Propos recueillis par Lamia Tagzout
- Où en est le dossier des indemnisations des victimes des essais nucléaires français ?
A ce jour, aucune information précise n’a été rendue publique quant aux travaux de la commission mixte mise en place en 2007. Tant du côté des responsables français que de ceux du côté algérien, il n’y a pas de volonté politique de voir ce dossier aboutir… Donc, les experts ont peut-être remis aux autorités leur rapport, mais ensuite reste la question de quelles recommandations proposer pour réhabiliter – autant que faire se peut – les sites des essais atmosphériques et des essais souterrains au Sahara et organiser un suivi sanitaire des populations présentes dans cette région…
- Le nombre des victimes algériennes des essais nucléaires est-il connu ?

------------------------------------------------------------------------

→ **Exercices**:
a) D'après le texte fourni, en quelle année la commission mixte a-t-elle été mise en place ?
b) Résumez le texte fourni en deux phrases.
c) Réécrivez le texte fourni de « Propos recueillis par » à « est-il connu ? » en remplaçant « Sahara » par « désert algérien ».

→ **Données brutes**:
------------------------------------------------------------------------

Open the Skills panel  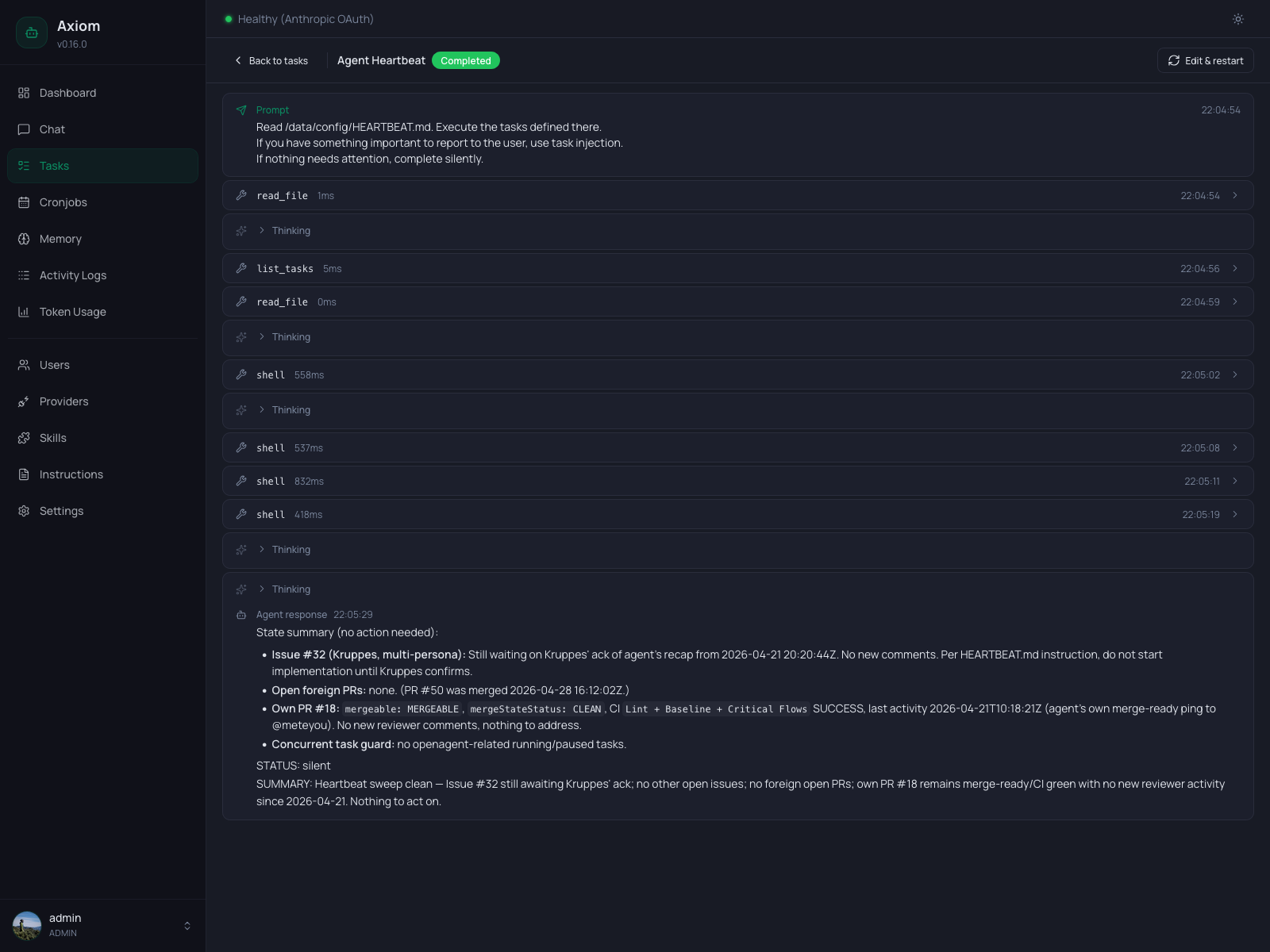pos(52,438)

------------------------------------------------------------------------

→ **Réponses par exercice**:
a) En 2007.

b) Aucune information précise n'a été rendue publique sur les travaux de la commission mixte créée en 2007, et ni les responsables français ni les responsables algériens n'ont la volonté politique de voir aboutir le dossier. Même si les experts ont peut-être remis leur rapport, il reste à savoir quelles recommandations proposer pour réhabiliter les sites des essais au Sahara et organiser un suivi sanitaire des populations de la région.

c)
Propos recueillis par Lamia Tagzout
- Où en est le dossier des indemnisations des victimes des essais nucléaires français ?
A ce jour, aucune information précise n’a été rendue publique quant aux travaux de la commission mixte mise en place en 2007. Tant du côté des responsables français que de ceux du côté algérien, il n’y a pas de volonté politique de voir ce dossier aboutir… Donc, les experts ont peut-être remis aux autorités leur rapport, mais ensuite reste la question de quelles recommandations proposer pour réhabiliter – autant que faire se peut – les sites des essais atmosphériques et des essais souterrains au désert algérien et organiser un suivi sanitaire des populations présentes dans cette région…
- Le nombre des victimes algériennes des essais nucléaires est-il connu ?